## To-do list
1. Summarize the fountain pen passage in two sentences.
2. Resume the fountain pen passage with a few sentences that follow on from its final line.

____ Provided text

If one has several performance characteristics that matter, then one can surpass another in one characteristic, and vice versa in another. Some characteristics are largely fixed (girth, length, and weight all must fall within specific ranges, and I really feel the need for a clip, not a mere roll stop). But others can vary with the situation.

For example, right now, my acrylic green FPR Himalaya is getting most of the love. It's a comfortable, reliable writer, though it sometimes lets a droplet of its current ink loose unbidden. This keeps it from being one of my best writers. I am filling it with Noodler's Bad Black Moccasin diluted 1:1. This is an ink I don't particularly trust, but my wife bought it, along with Midway Blue (which makes me happy) and Widow Maker (a bit too dark and subdued for markup IMO), and three color-matched Nib Creapers. All of them dried out, but only BBM has required more than rinsing to remove; in fact, I expect to need an ultrasonic cleaner. The Himalaya is a pen I know I can easily knock down into component bits and scrub with a toothbrush, and thus do not fear to fill with BBM.

________
____ Dataset section

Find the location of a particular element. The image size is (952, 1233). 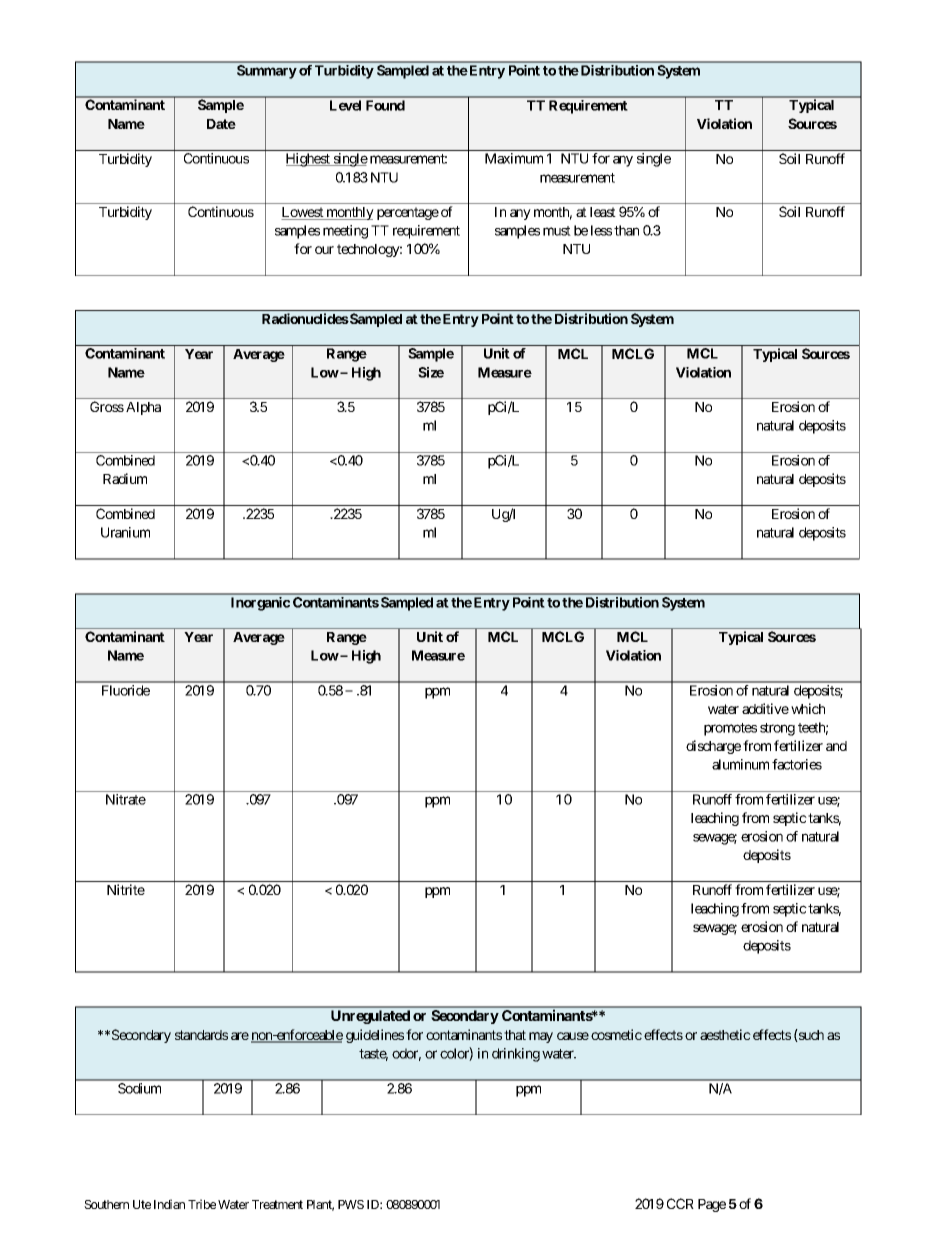

than is located at coordinates (626, 230).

________

## Responses per task
1. When several performance characteristics matter, one pen can beat another in one characteristic and lose in another; some, like girth, length, weight and having a clip, are largely fixed, while others vary with the situation. The writer's acrylic green FPR Himalaya is currently getting most of the use, despite occasionally dropping ink, and is filled with diluted Noodler's Bad Black Moccasin, an untrusted ink that needed more than rinsing to remove from other pens, because the Himalaya is easy to take apart and scrub with a toothbrush.

2.
For my Dad, utility was defined by reliability and narrow lines. The epitome of utility was his Parker "51". Also being a function-first man, he of course got his in black with the base Lustraloy cap, and he filled it with Parker Quink Permanent Black with Solv-X exclusively. I still have that pen, and his last bottle of ink. Should the BBM ever get used up, and I wind up in a job where I don't have to fear for my pen, that pen could easily become my favorite.

But then, I also miss using my old Pelikan M200, a workhorse that I will never give up. In truth, I'd sooner give up my M400, which has never written quite as well.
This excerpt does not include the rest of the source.